I lean back in my chair and watch Ellen sadly as she picks up the fifth of Early Times and puts it back in the drawer of organs. Then she rinses out my toddy glass, closes the back door, turns off Mozart, pops a chlorophyll tablet in my mouth, wets her thumb with her tongue and smooths my eyebrows with firm smoothings like a mother. My eyebrows feel wet and cool.
Ellen Oglethorpe is a beautiful but tyrannical Georgia Presbyterian. A ripe Georgia persimmon not a peach, she fairly pops the buttons of her nurse’s uniform with her tart ripeness. She burgeons with marriageable Presbyterianism. It somehow happens that the strict observance of her religion gives her leave to be free with her own person. Her principles allow her a kind of chaste wantonness. She touches me, leans against me, puts spit on me. I shudder with horrible pleasure and pleasurable horror. Caught up by her strong female urgings, one to mother, one to marry, one to be a girl-child and lean against you, she muses and watches and is prodigal with herself — like an eleven-year-old who stands between your legs, eyes watching your eyes, elbows and knees engaging you in the lap, anywhere, each touch setting off in you horrid girl-child tingles. She doesn’t know how close is close.

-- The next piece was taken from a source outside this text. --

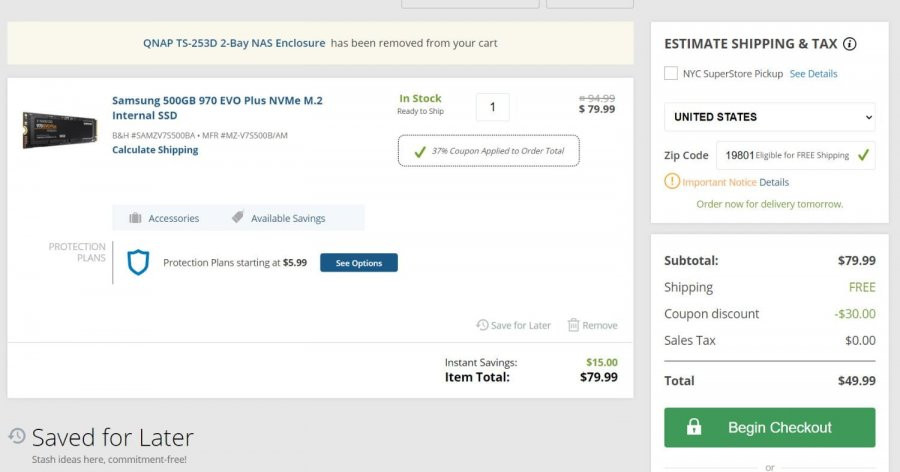Viewport: 900px width, 472px height.
Task: Click the Accessories briefcase icon
Action: 135,218
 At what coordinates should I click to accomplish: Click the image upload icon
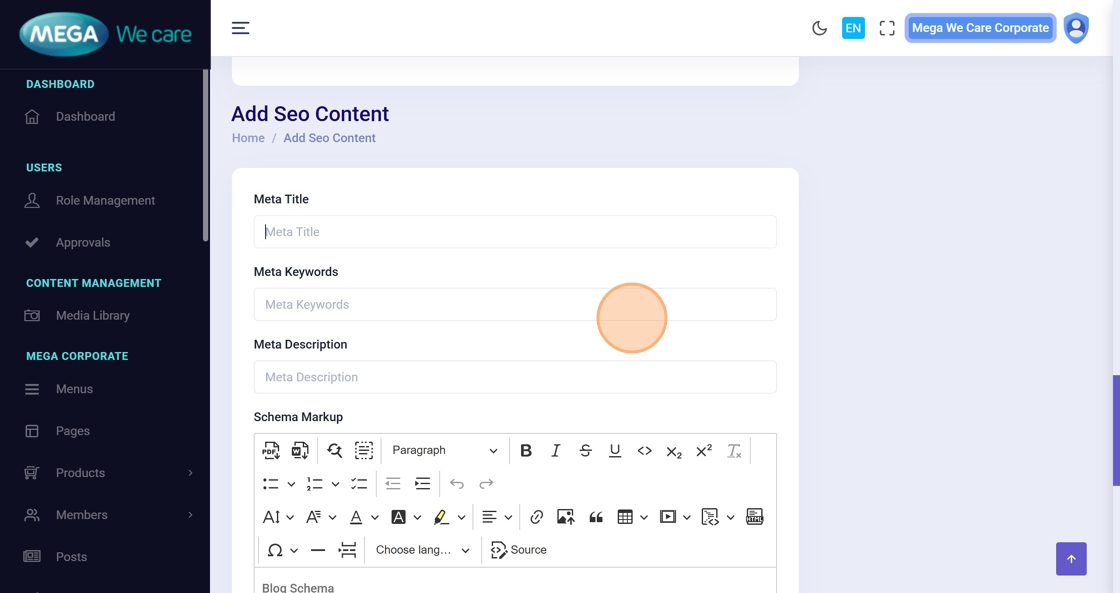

Now she stands in front of me even closer than usual, hands behind her. I have to look up. Her face is tilted back, the bones under her cheeks winged and wide as if the sculptor had spread out the alar ridges with two sure thumb thrusts. The short downy upper lip is lifted clear of the lower by its tendon. Her face, foreshortened, is simple and clear and scrubbed and peach-mottled, its beauty fortuitous like that of a Puritan woman leaning over her washtub and the blood going despite her to her face.
“Look, Ellen, it’s Saturday. What are you doing here?”
“Not an ordinary Saturday.”
“No?”
“It’s your birthday.”
And what she’s hiding behind her is a present. She hands it to me. I feel a prickle of irritation. My birthday is but one more occasion for her tending to me, soliciting me, enlisting me. Yes, it is my birthday. I am forty-five. As I unwrap it, she comes round and leans on my chair arm and breathes on me.
It is the sort of present only a woman would buy. A gift set of Hell-for-Leather pre-shave and after-shave lotion. Through the chair arm comes the push of her heedless body weight. Her sweet breath comes through her parted lips. There is nothing to do but open a bottle. It smells like cloves.
“We’ve got customers, Chief.”
Though she is an excellent nurse, I wish she would not call me Chief and herself my girl Friday.
Forty-five. It is strange how little one changes. The psychologists are all wrong about puberty. Puberty changes nothing. This morning I woke with exactly the same cosmic sexual-religious longing I woke with when I was ten years old. Nothing changes but accidentals: your toes rotate, showing more skin. Every molecule in your body has been replaced but you are exactly the same.